Suffix tree-SuffixTree Concept

Source: Internet
Author: User
Basic concepts: suffix (suffix), suffix tree (suffix tree), generalised suffix tree (General suffix tree), and suffix link (suffix link, you can find a clear definition on the following page.
The two examples are omitted because suffix link is difficult to represent in the character graph. Apple: | -- apple $ -- [0]
| -- E $ -- [4]
| -- Le $ -- [3]
| -- P -- | -- le $ -- [2]
| -- Ple $ -- [1] banana: | -- a -- | -- $ -- [5]
| -- Na -- | -- $ -- [3]
| -- Na $ -- [1]
| -- Banana $ -- [0]
| -- Na -- | -- $ -- [4]
| -- Na $ -- [2] What is the suffix tree used for? It is also the link above. You can see the detailed description in the Functionality column.

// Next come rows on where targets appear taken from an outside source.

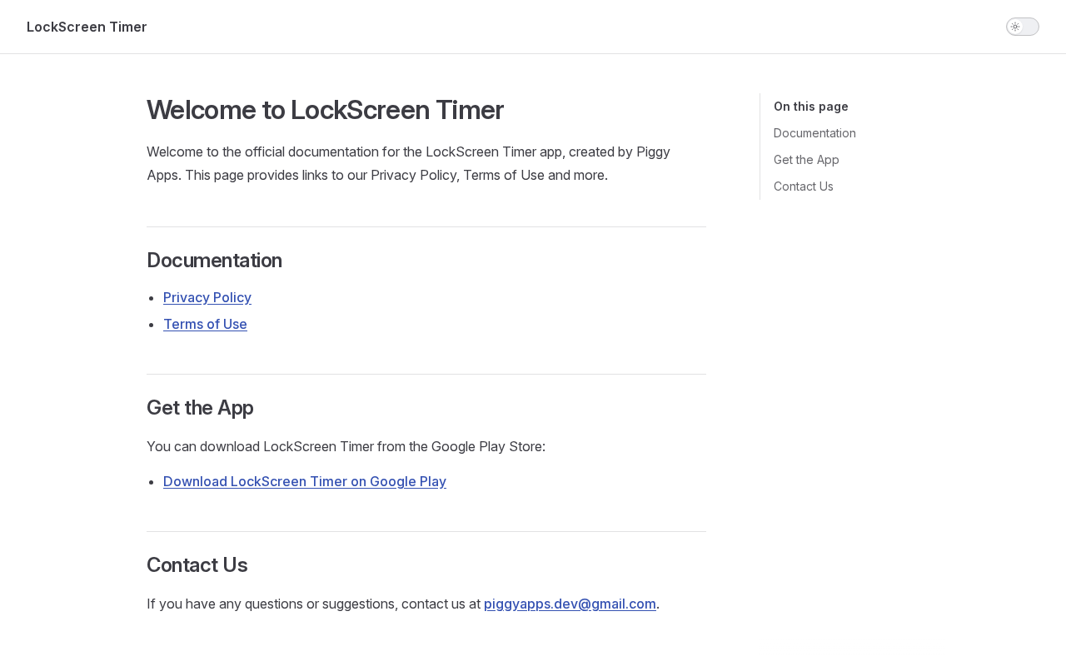This screenshot has width=1066, height=666.
Task: Click the Contact Us section heading
Action: tap(197, 565)
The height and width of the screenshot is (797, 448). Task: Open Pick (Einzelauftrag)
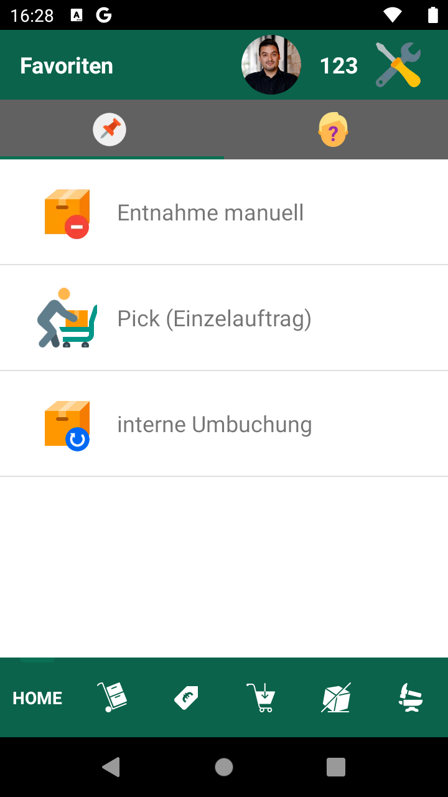[214, 319]
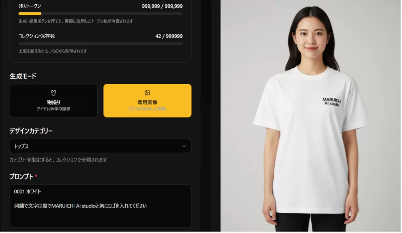Select the 着用画像 generation mode
Image resolution: width=402 pixels, height=233 pixels.
[x=147, y=101]
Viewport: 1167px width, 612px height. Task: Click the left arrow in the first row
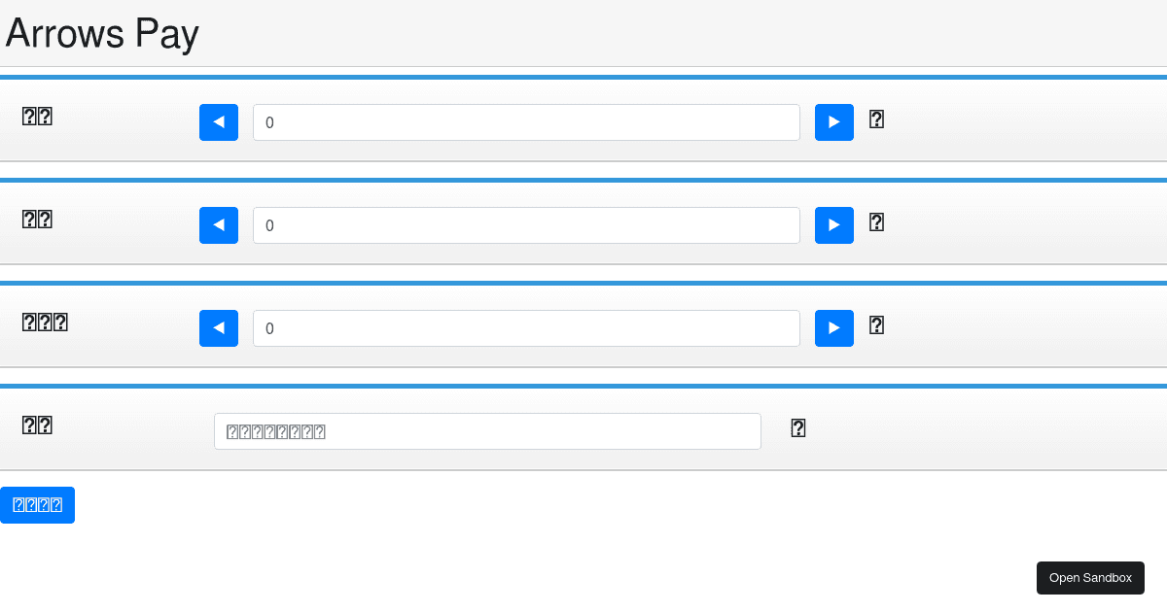219,122
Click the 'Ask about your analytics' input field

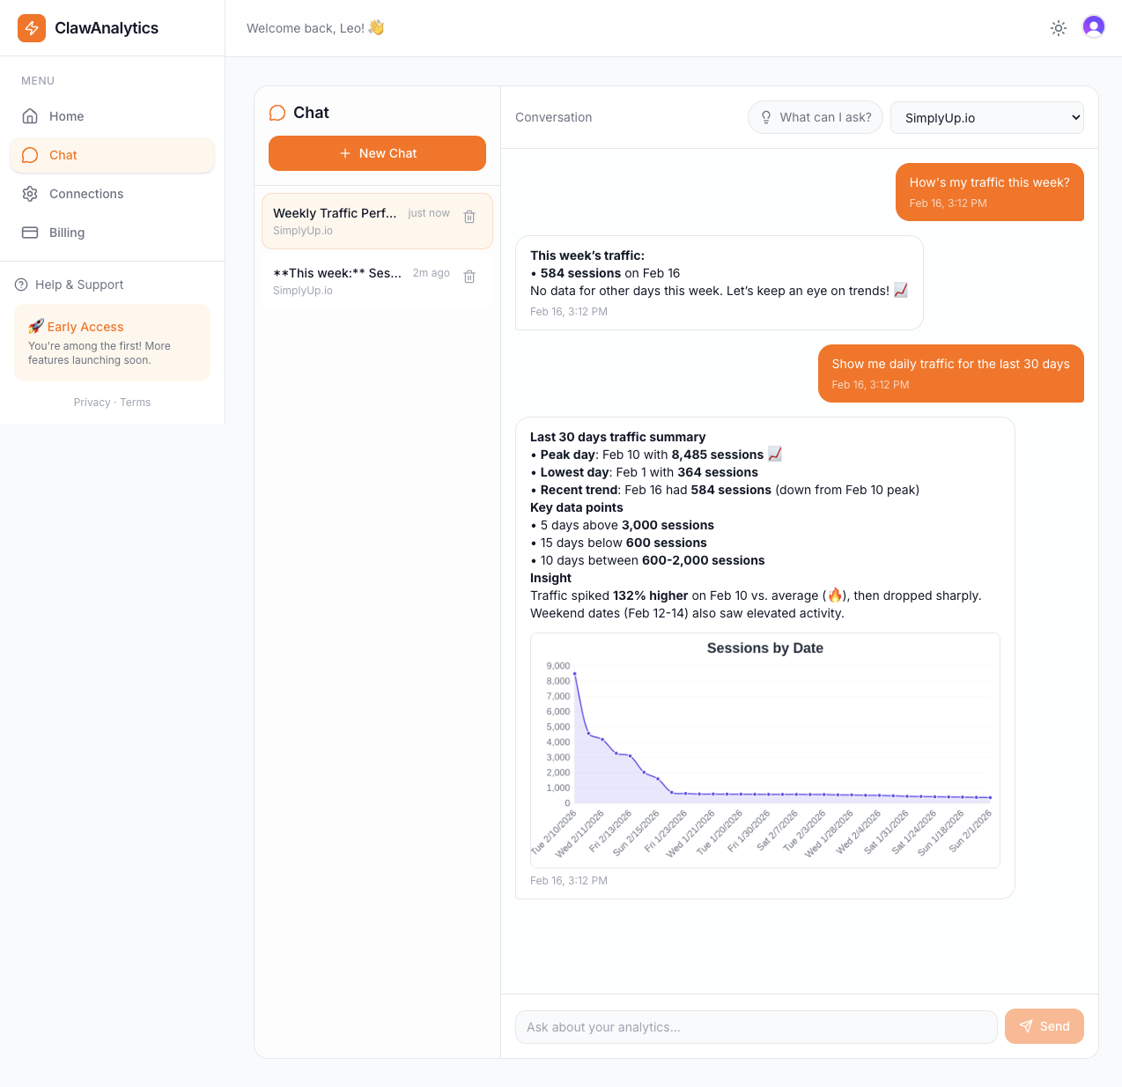[x=756, y=1026]
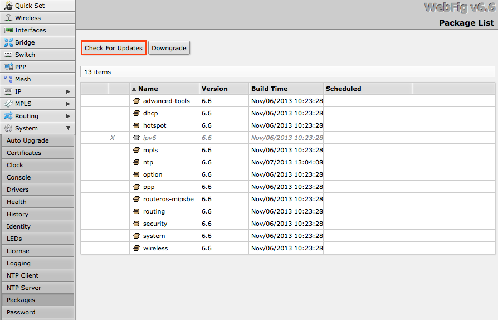Expand the Routing submenu arrow
This screenshot has width=498, height=320.
click(x=68, y=116)
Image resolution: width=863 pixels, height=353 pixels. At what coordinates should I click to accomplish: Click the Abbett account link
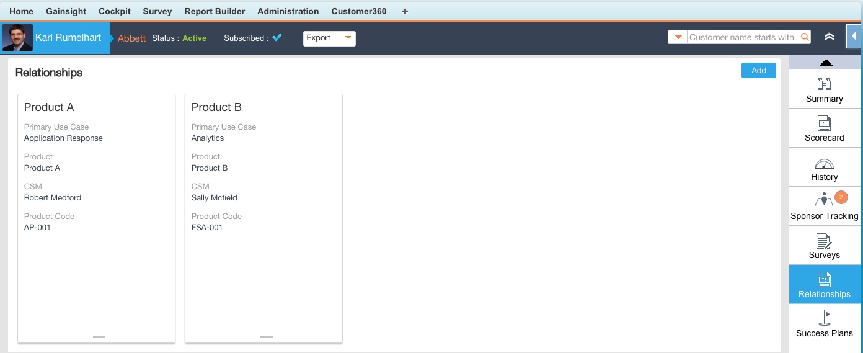[x=131, y=38]
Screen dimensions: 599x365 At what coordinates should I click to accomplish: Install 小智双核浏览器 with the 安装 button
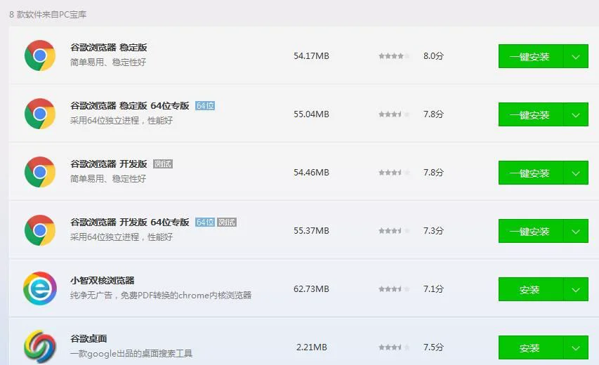pos(530,290)
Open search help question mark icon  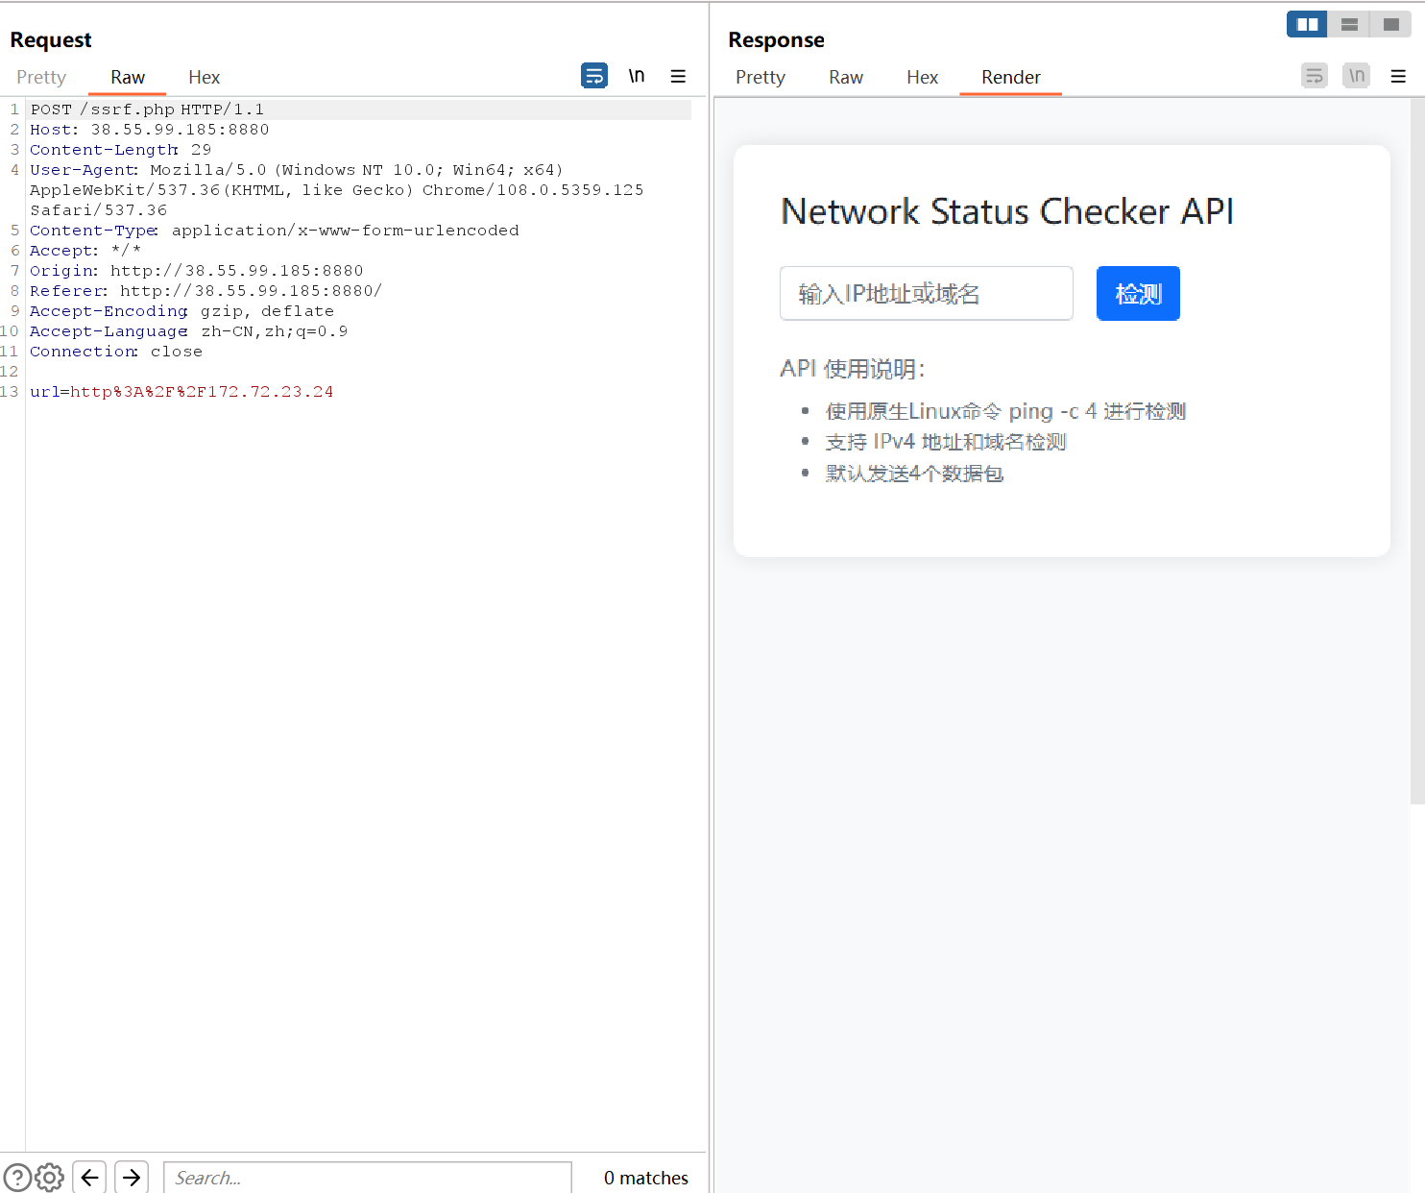click(x=17, y=1177)
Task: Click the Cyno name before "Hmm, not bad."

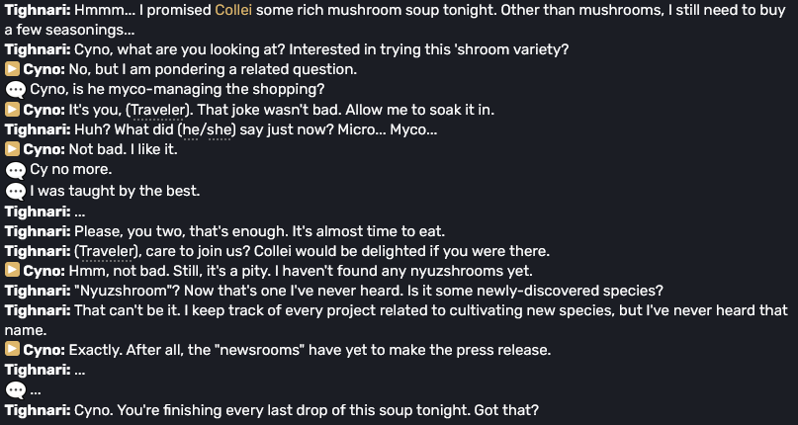Action: click(44, 271)
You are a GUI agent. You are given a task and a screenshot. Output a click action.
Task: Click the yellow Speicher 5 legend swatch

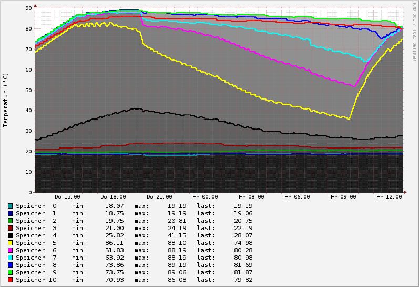[10, 243]
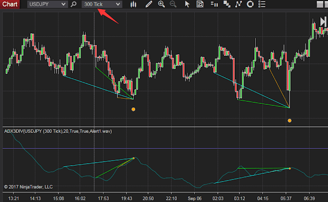Jump to latest bar arrow
The height and width of the screenshot is (202, 328).
point(323,21)
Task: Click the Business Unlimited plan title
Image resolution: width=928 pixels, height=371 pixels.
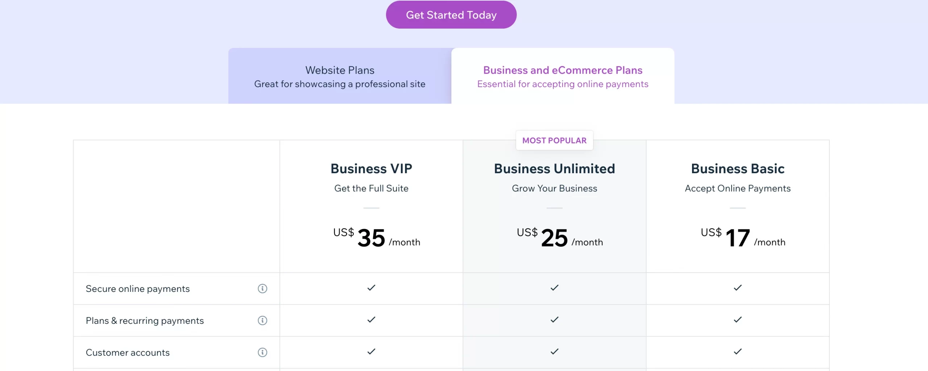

Because the entries are the action guides of this series, they are recorded here. A suffix tree for a string S of length n can be built in random (n) time, if the alphabet is constant or integer. otherwise, the construction time depends on the implementation. the costs below are given under the assumption that the alphabet is constant. if it is not, the cost depends on the implementation (see below ). if the character set is constant or an integer, a string S with a length of n can be constructed within the period (n) of occurrence. Otherwise, the construction time depends on the implementation. The overhead data is based on the assumption that the character set is constant. If the character set is not constant, the overhead depends on the implementation. (I even found that [translation] is a painful and time-consuming task. I decided not to translate it later !) Assume that a suffix tree has been built for the string S of length n, or that a generalised suffix tree has been built for the set of strings D = {S1, s2 ,..., SK} of total length n = | n1 | + | n2 | +... + | nK |. you can:

  • Search for strings:

    • Check if a string P of length m is a substring in O (m) time.
    • Find all z occurrences of the patterns P1,..., Pq of total length m as substrings in O (m + z) time.
    • Search for a regular expression P in time expected sublinear on n.
    • Find for each suffix of a pattern P, the length of the longest match between a prefix of P [I... m] and a substring in D in milliseconds (m) time. this is termed the matching statistics for P.
  • Find properties of the strings:
    • Find the longest common substrings of the string Si and Sj in seconds (ni + nj) time.
    • Find all maximal pairs, maximal repeats or supermaximal repeats in seconds (n + z) time.
    • Find the Lempel-Ziv decomposition in milliseconds (n) time.
    • Find the longest repeated substrings in seconds (n) time.
    • Find the most frequently occurring substrings of a minimum length in seconds (n) time.
    • Find the shortest strings from Σ that do not occur in D, in O (n + z) time, if there are z such strings.
    • Find the shortest substrings occurring only once in seconds (n) time.
    • Find, for each I, the shortest substrings of Si not occurring elsewhere in D in seconds (n) time.

The suffix tree can be prepared for constant time lowest common ancestor retrieval between nodes in between (n) time. You can then also:

  • Find the longest common prefix between the suffixes Si [p .. ni] and Sj [q .. nj in values (1 ).
  • Search for a pattern P of length m with at most k mismatches in O (kn + z) time, where z is the number of hits.
  • Find all z maximal palindromes in centers (n), or centers (gn) time if gaps of length g are allowed, or equals (kn) if k mismatches are allowed.
  • Find all z tandem repeats in O (nlogn + z), and k-mismatch tandem repeats in O (knlog (n/k) + z ).
  • Find the longest substrings common to at least k strings in D for k = 2 .. K in seconds (n) time.
The next step is to use C ++ or Python to build the Ukkonen method of the suffix tree.

Contact Us

The content source of this page is from Internet, which doesn't represent Alibaba Cloud's opinion; products and services mentioned on that page don't have any relationship with Alibaba Cloud. If the content of the page makes you feel confusing, please write us an email, we will handle the problem within 5 days after receiving your email.

If you find any instances of plagiarism from the community, please send an email to: info-contact@alibabacloud.com and provide relevant evidence. A staff member will contact you within 5 working days.

A Free Trial That Lets You Build Big!

Start building with 50+ products and up to 12 months usage for Elastic Compute Service

  • Sales Support

    1 on 1 presale consultation

  • After-Sales Support

    24/7 Technical Support 6 Free Tickets per Quarter Faster Response

  • Alibaba Cloud offers highly flexible support services tailored to meet your exact needs.